EXERCISE AIM.
Rewrite the data from its start up to and including the line with "[1003, 530]". Copy the requests unchanged, and scale each coordinate in the answers by 1.1, rounding to the nearest whole number with halves rounded up.

— start —

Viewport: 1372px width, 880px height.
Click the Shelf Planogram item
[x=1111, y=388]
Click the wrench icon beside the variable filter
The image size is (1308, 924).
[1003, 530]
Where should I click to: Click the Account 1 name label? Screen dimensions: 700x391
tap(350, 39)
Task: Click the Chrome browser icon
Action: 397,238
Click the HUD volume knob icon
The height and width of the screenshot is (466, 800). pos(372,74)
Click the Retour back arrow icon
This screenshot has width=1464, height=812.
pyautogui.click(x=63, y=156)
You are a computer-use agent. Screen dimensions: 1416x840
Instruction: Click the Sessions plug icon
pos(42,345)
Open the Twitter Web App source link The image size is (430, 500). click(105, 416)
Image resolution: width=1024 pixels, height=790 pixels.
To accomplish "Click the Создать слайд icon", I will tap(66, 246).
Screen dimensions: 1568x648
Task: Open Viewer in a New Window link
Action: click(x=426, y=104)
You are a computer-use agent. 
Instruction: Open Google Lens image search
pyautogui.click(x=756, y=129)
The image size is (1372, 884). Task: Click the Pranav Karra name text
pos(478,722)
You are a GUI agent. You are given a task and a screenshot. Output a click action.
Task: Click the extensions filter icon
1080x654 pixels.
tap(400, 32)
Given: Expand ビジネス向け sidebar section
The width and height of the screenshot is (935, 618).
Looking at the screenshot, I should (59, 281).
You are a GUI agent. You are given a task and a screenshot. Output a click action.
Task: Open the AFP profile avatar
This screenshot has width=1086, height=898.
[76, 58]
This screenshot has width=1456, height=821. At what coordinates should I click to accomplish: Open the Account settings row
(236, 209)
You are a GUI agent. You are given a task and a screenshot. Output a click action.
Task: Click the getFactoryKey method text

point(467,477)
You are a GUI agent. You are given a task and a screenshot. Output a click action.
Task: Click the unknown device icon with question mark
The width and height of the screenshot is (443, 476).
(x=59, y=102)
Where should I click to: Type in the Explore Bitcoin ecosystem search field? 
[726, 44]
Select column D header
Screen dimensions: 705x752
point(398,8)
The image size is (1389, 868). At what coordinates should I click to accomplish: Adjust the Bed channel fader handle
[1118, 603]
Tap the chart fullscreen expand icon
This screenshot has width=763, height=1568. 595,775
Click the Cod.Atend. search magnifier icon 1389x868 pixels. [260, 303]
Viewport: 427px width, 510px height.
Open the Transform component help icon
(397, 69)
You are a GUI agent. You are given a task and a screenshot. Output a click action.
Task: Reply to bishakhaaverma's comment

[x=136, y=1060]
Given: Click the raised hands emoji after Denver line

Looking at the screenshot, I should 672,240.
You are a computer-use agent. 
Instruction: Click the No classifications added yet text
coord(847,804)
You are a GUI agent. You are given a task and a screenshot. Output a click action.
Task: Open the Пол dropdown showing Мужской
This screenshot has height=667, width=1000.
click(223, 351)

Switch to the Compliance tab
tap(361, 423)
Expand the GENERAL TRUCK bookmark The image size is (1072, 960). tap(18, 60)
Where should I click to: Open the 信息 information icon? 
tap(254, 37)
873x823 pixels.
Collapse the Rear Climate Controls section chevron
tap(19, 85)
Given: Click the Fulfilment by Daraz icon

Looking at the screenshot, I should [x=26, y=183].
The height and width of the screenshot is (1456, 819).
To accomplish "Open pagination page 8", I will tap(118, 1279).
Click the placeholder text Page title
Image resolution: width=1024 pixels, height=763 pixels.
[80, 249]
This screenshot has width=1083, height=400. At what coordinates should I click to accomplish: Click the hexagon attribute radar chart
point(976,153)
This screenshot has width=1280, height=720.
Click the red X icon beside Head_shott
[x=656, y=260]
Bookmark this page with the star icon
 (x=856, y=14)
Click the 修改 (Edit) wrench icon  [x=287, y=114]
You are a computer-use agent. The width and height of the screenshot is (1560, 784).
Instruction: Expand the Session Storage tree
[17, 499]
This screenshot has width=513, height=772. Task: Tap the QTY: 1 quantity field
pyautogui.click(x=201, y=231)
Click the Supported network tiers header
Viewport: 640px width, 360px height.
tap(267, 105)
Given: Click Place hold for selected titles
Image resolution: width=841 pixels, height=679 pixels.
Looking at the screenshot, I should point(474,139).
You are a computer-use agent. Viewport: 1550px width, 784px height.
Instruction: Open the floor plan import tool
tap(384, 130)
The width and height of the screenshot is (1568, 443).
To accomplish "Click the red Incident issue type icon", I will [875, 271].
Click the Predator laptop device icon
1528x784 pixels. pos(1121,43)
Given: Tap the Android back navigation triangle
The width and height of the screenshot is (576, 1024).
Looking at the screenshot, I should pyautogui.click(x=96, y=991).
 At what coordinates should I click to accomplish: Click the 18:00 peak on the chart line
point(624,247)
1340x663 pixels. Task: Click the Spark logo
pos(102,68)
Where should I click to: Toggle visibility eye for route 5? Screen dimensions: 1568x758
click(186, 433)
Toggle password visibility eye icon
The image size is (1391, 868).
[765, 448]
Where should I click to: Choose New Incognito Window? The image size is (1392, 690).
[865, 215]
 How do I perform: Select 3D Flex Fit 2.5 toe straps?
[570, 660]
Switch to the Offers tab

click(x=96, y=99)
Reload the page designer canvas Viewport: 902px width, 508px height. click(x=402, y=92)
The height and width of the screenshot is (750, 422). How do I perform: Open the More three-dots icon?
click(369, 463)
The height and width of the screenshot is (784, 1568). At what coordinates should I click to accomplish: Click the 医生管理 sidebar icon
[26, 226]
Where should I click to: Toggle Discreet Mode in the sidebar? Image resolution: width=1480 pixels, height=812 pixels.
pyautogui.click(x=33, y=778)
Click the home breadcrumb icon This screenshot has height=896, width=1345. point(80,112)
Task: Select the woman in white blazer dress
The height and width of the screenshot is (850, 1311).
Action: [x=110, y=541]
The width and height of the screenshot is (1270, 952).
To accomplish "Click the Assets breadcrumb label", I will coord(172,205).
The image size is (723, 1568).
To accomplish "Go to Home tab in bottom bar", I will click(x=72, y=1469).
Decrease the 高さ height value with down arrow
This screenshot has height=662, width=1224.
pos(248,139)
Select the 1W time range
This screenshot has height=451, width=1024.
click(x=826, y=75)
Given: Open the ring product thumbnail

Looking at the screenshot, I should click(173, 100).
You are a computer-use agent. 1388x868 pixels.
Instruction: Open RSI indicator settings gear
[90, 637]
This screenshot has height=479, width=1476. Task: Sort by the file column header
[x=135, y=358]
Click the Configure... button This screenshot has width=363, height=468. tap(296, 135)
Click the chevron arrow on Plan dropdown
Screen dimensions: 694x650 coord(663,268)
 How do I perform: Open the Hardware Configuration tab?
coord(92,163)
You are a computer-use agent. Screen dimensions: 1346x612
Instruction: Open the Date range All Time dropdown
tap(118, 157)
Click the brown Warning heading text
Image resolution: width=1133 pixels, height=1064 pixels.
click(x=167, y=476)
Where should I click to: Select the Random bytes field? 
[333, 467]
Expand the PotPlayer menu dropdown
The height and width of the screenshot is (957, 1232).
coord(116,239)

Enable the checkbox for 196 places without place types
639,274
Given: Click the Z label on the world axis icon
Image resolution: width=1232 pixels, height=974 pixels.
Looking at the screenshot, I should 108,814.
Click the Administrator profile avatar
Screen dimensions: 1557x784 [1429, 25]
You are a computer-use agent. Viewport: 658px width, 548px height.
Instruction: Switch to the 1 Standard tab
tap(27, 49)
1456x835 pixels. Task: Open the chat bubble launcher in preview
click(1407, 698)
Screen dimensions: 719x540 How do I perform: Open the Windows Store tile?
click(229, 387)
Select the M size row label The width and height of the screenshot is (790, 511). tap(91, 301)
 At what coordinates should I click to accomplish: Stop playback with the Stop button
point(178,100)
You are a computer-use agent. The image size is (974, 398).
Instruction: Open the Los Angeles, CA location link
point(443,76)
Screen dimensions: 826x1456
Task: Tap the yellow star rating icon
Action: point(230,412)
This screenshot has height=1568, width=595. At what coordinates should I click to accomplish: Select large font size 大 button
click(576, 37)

— end —

RESPONSE.
Viewport: 1372px width, 880px height.
Click the Shelf Planogram item
[x=1222, y=427]
Click the wrench icon beside the variable filter
The image size is (1308, 924).
[1103, 583]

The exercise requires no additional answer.